How do I account for HHWT when looking at data about number of households in a state from sample w/ all states?

I am looking to calculate how many households in each state are under 200% of the poverty level. I am doing this by recoding HHINCOME into new variables for every household size based on poverty guideline income ranges that involve the number of household members (ex. 2 member households are under 200% of poverty level if their income is <31,860). I am using NUMPREC to determine household size and PERNUM=1 to represent the household. I put on the HHWT before I run crosstabs. However, whenever I weight the data, the amount of households becomes extremely high. For example, Alaska weighted has 556,440 households but in reality census says it’s only 250,185. Should the weighted number reflect reality? I am wondering if my use of weights is incorrect because I am looking at state-level data within a sample for the whole US?

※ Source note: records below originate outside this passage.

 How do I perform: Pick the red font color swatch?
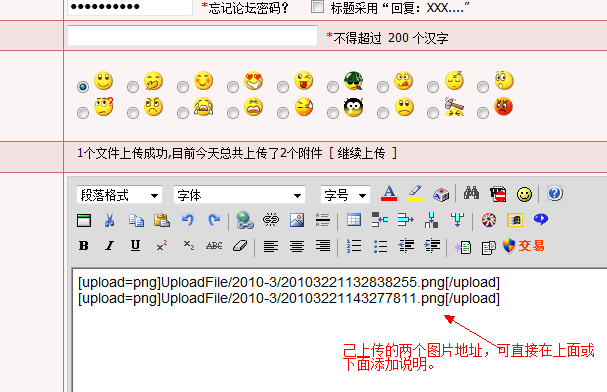click(389, 193)
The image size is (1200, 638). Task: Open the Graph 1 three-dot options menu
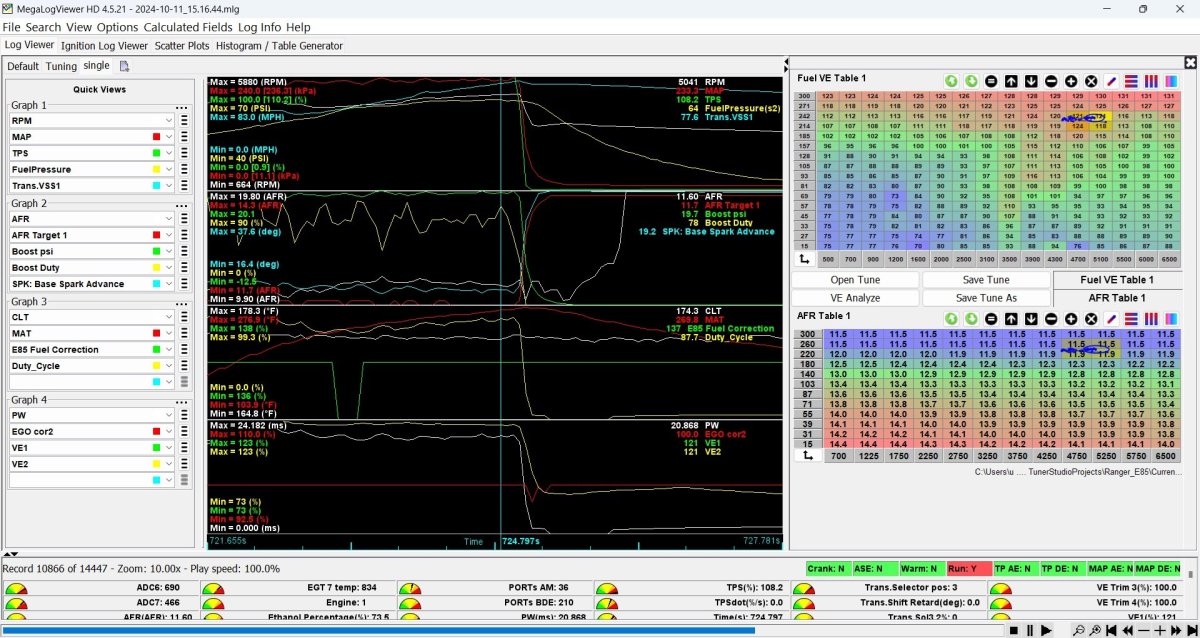pyautogui.click(x=182, y=106)
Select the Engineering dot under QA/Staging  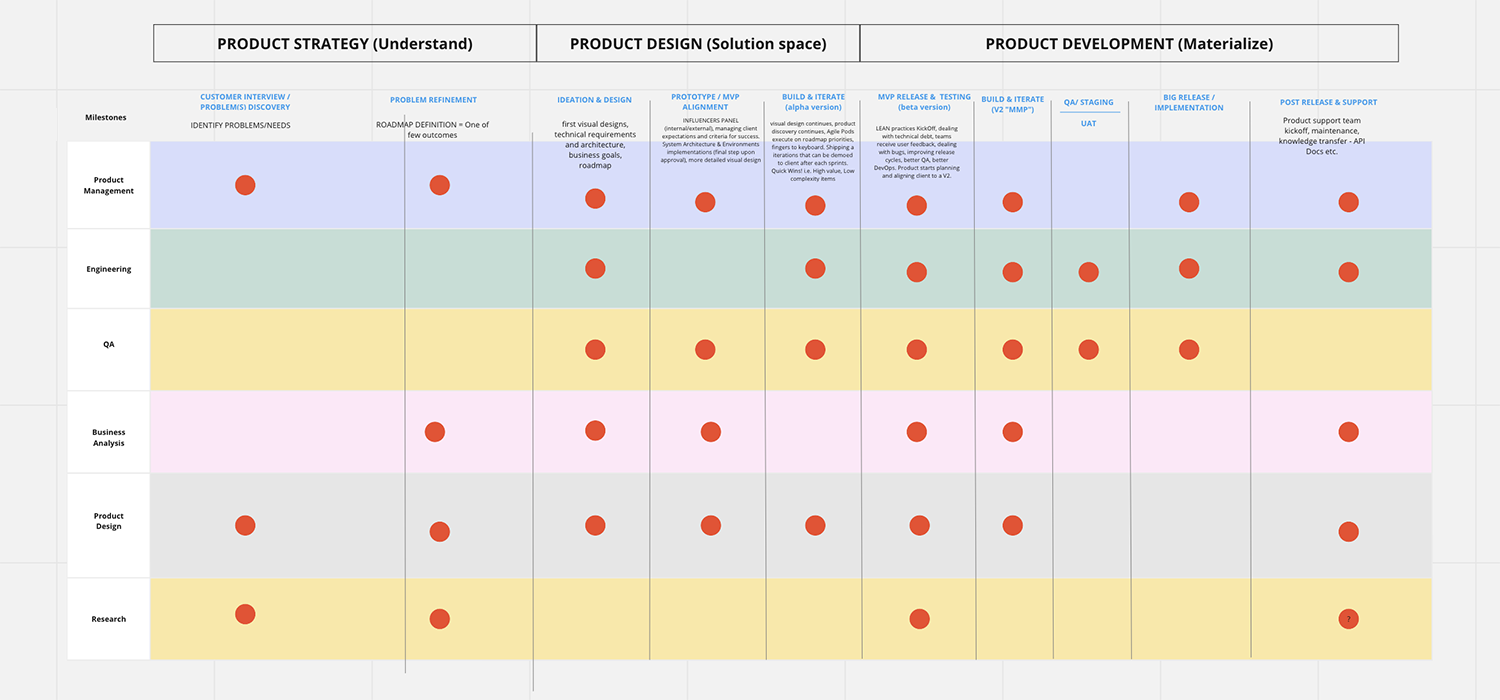click(1088, 272)
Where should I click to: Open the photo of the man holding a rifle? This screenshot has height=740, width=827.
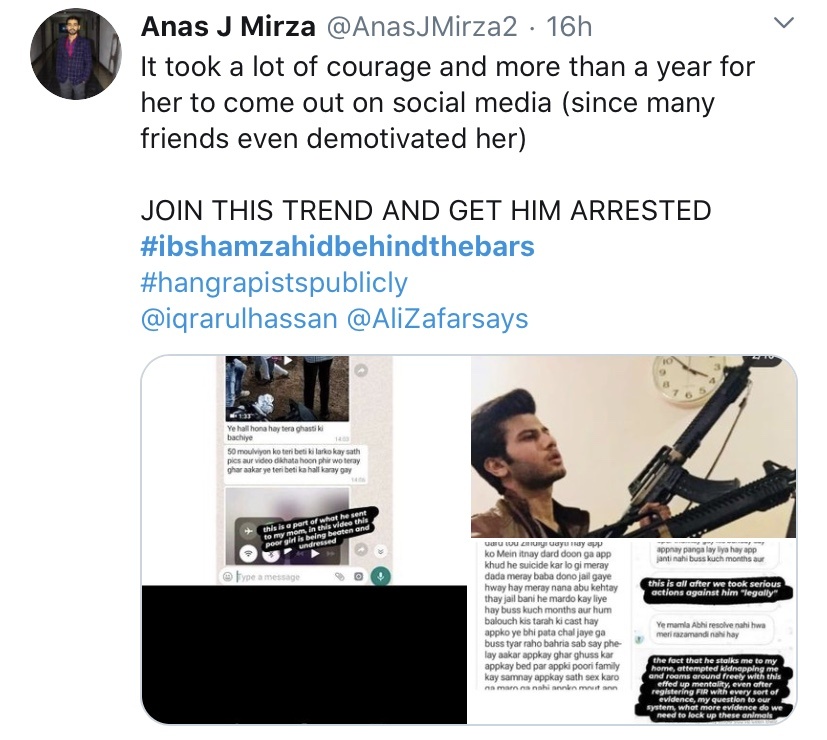tap(633, 446)

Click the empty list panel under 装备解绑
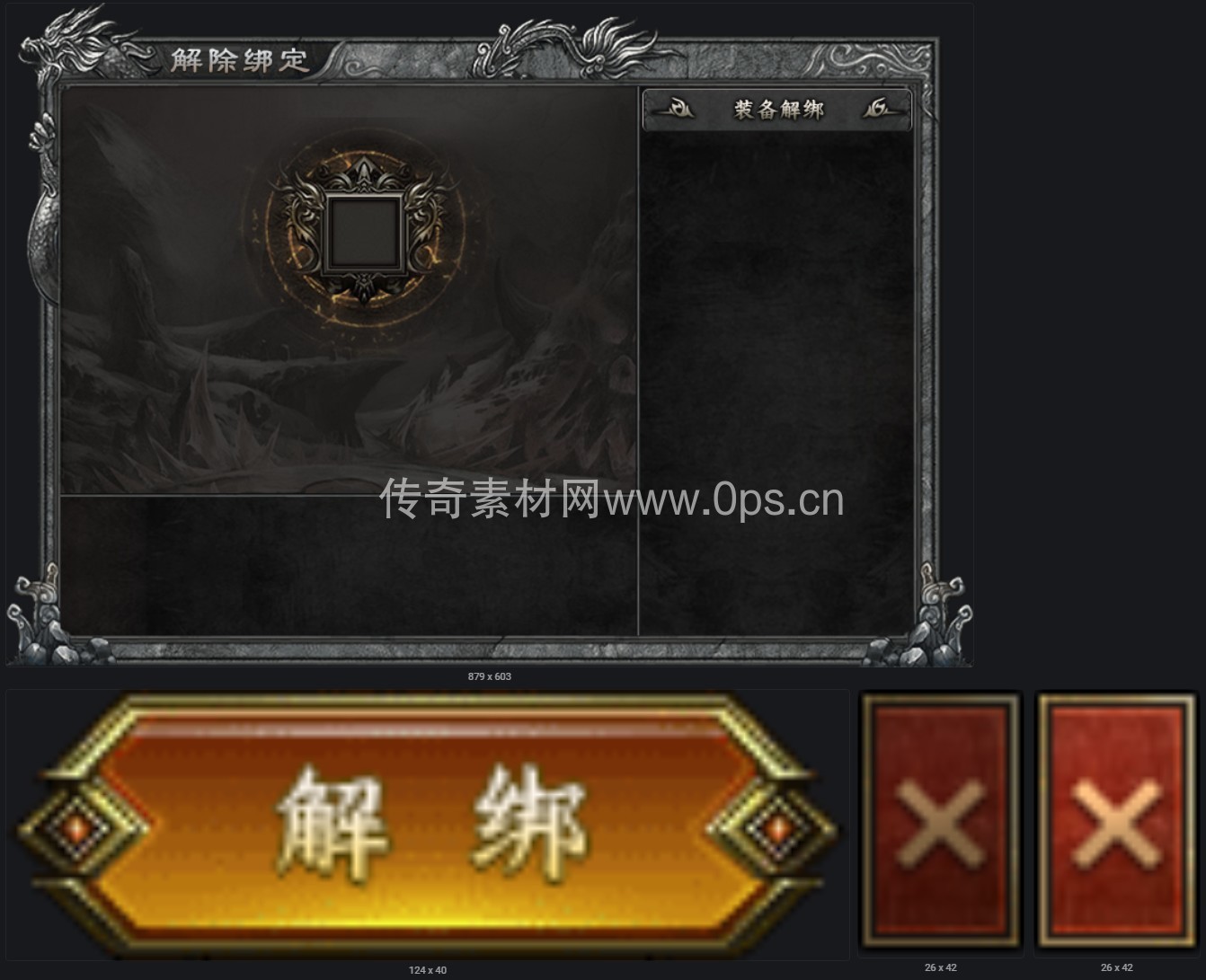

Calculating weighted state-level statistics shouldn’t be a problem for the household sample weight variable. I suspect the issue is that for household-level analysis you need to ensure that you have only one observation per household in your dataset. The easiest way to do this, with IPUMS USA data, is to simply keep any record with PERNUM==1. Once you do this, you should calculate population household counts much closer to the official published US Census counts.

I hope this helps. Let me know if you have any additional questions.

1 Like

I have a similar question related to household count. When I download data for a MSA, here St. Louis #41180, using “ownership” as the only other selected field I get a household count of about 2.7 million… that is I added all the HHWT field entries for some 25 thousand records. But when I used the SDA online tool, filtering only for the MSA and pernum(1) I get a household count of 1.2 million. What am I doing wrong?

It sounds like you may not be restricting your sample to pernum==1 in the extract that you downloaded. This is equivalent to the pernum(1) specification that you included in the SDA tool, which is correct. If that’s not the case, let me know and I can look into it some more. Also, can you tell me which sample you are using?

1 Like

Thanks Matthew… you likely identified my problem. To get to pernum==1 do I check the boxes as I’ve done below or is there something else I should do?

There are two ways to restrict your sample to those with PERNUM==1.

The first (Edited 12/17/2020) is to change the data structure (see screenshot below) to “Household Records Only.” You’ll still be able to select cases for OWNERSHP and MET2013 (but will lose any person-level variables that you may have added to your extract).

The second method is to load the full extract into your statistical software package, then drop all cases that have PERNUM>1. The exact way to do this differs based on which software you are using.

Matthew – Sorry to be delayed in thanking you for your response. Regarding approach #1, how do I use the ‘select cases’ button to filter for pernum(1). Select cases only allows me to select from the variables I had identified for the data run (i.e., ownership and met2013)?

Sorry, I gave you wrong information earlier! The Select Cases functionality doesn’t work for PERNUM, as you discovered. I’ve edited my earlier response to remove the misleading information. But there is a different way to select only one record per household in IPUMS USA. Choose to change the data structure (see screenshot below) to “Household Records Only.” You’ll still be able to select cases for OWNERSHP and MET2013.

Matthew… This guidance worked! Thanks for sending the correction.